The independent t-test: usage when the outcome is skewed

In this practical we’ll practice using the independent t-test to analyse an outcome that is strongly skewed.

Rationale

What if, based on your research question, your data are apparently suitable for analysing via an independent t-test, but you found that the outcome was actually heavily skewed? This is particular common with count data (i.e. variables that can only take integer values from 0 onwards) where outcomes are typically right skewed because there are no negative counts, many low value counts and fewer higher value counts. To be clear there are more robust and tailored analytical approaches to analysing right-skewed data, such as generalised linear models (which are an extension of the linear model regression framework), but they are beyond this course. Therefore, given that the independent t-test assumes, at least approximately, normally distributed data within each comparison group, let’s look at one crude but often quite effective way we can still use the independent t-test to analyse an outcome with right-skew in relation to a binary independent variable.

Practice

Scenario

You and your colleagues have been tasked by the your district’s health authorities to help them deal with an outbreak of Ebola. Many villages are affected and case counts per village over the last month have been collected. The health authorities want to understand where best to focus their limited resources, so they want you to help them address a descriptive research question: what is the association between village density, specifically villages with <10 individuals per 100m² compared to those with ≥10 per 100m², and the mean number of Ebola cases.

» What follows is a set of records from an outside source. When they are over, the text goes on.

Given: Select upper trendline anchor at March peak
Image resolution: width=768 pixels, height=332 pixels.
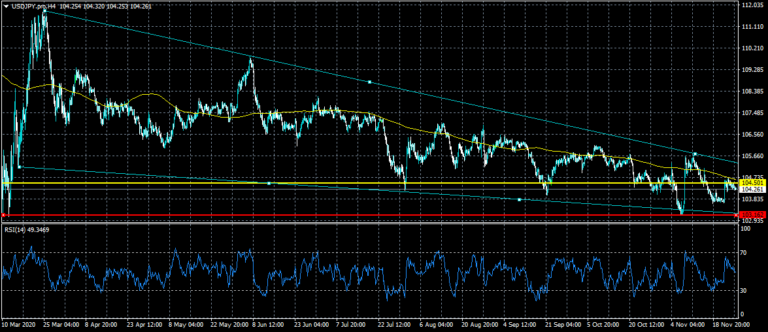Looking at the screenshot, I should point(44,11).
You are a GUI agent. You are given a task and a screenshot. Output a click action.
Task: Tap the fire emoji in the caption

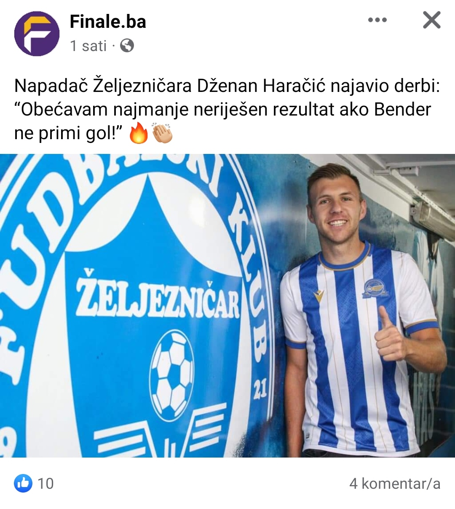point(139,133)
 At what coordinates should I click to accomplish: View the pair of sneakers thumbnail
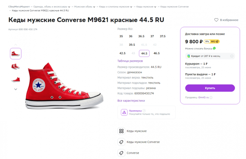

Exercise 1: use the independent t-test to analyse how the mean number of Ebola cases per village differs between villages with <10 individuals per 100m² and those with ≥10 per 100m²

Load the “Ebola data.sav” SPSS dataset.

Again this is a simulated dataset. There are three variables and every observation is meant to represent a record from a separate village in a hypothetical region suffering from an Ebola outbreak. The variables contain the following data:

n_ebola_cases = number of Ebola cases per village over the last month.
n_chw = number of community health workers per village.
pop_density = relative population density per village (1 = <10 per 100m², 2 = ≥ 10 per 100m²).

Using an independent t-test we’ll analyse whether there is a difference in the mean number of Ebola cases per village over the last month between villages with <10 individuals per 100m² and those with ≥10 per 100m², i.e. between lower and higher density villages.

Step 1: check the assumptions of the independent t-test.

1. Continuous outcome

Technically an independent t-test assumes a continuous outcome variable, but as long as the following two assumptions are satisfied it’s fine to use a discrete outcome with an independent t-test. Here our outcome is a discrete numerical variable.

2. Independent groups

We will assume this holds here as we didn’t build non-independence into the data, but it may well not hold if this was real data. Can you think why? It’s likely that villages that are closer together have correlated Ebola rates, given spread between villages that are closer together is more likely than between villages that are farther apart. If this was a big issue we could most simply aggregate or pool villages that are closer together to create cluster summary values of the outcome, if these clusters were large enough that there was negligible transmission between clusters, or we could use a more sophisticated technique like a multi-level regression model.

3. The outcome is approximately normally distributed within each group

See the “Step 1: check the assumptions of the independent t-test” section in the Inferential analysis 1: the independent t-test” section above for a reminder of how to do this using histograms, but this time use the n_ebola_cases variable as the outcome and the pop_density variable as the rows grouping variable in your histograms. You’ll see that the distribution of Ebola cases per population density group is right skewed, particularly for the lower density group. Ideally we’d analyse such data using a special model for count data like a Poisson or negative binomial model, but those approaches are beyond the scope of this introductory course.

Instead, we can try and transform the outcome to address the skew and then use an independent t-test that assumes normal data. There are many possible ways to transform data, and many are quite complicated and again beyond this course. However, for right skewed data two common and simple transforms that are often sufficient are to:

Take the square root of every value.
Take the logarithm (usually the natural log) of every value.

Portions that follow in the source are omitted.